Originally, a statue of George V, Emperor of India stood under the now vacant canopy in front of the India Gate, but it was removed to Coronation Park together with a number of other British Raj-era statues. Following India's independence, the India Gate became the site of the Indian Army's Tomb of the Unknown Soldier, known as Amar Jawan Jyoti ("the flame of the immortal soldier").
Until the 1920s, the Old Delhi Railway Station served the entire city, and the Agra--Delhi railway line cut through what is today known as Lutyens' Delhi and the site of the India Gate on Kingsway (now Rajpath). Eventually the line was shifted to run along the Yamuna river, and when that route opened in 1924, the construction of the memorial site could begin. The New Delhi Railway Station was opened in 1926, ahead of the inauguration of the city of the same name in 1931. 
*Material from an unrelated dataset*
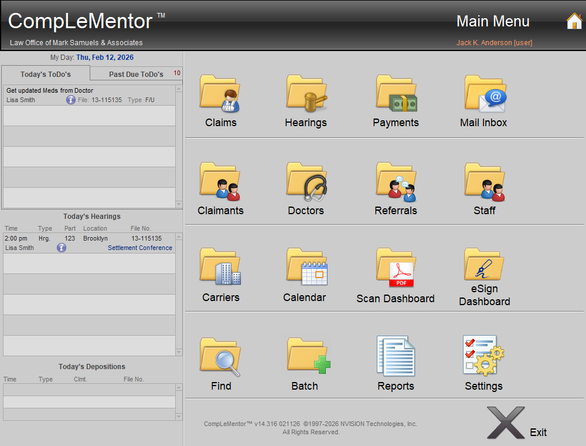This screenshot has width=586, height=446.
Task: Switch to the Past Due ToDo's tab
Action: click(136, 74)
The 42-metre tall India Gate is situated in such a way that many important roads spread out from it. Traffic passing around India Gate used to be continuous until the roads were closed to the public. The lawns around Rajpath throng with people during the evening, when the monument is lit up. Amar Jawan Jyoti- Burning as a shrine under the arch of India Gate since 26 jan 1971 is the Amar Jawan Jyoti (the flame of the immortal warrior), which marks the Tomb of the Unknown Soldier in world war. It was unveiled on January 26, 1972 by the then Prime Minister smt. Indira Gandhi, in the wake of the 1971 Indo-Pak War.Now it is the pride of all Indians and a prime tourist site in New Delhi.
The India Gate hexagon complex, with a diameter of about 625 metres, covers approximately 306,000m² in area.
The Republic Day Parade starts from Rashtrapati Bhavan and passes through India Gate.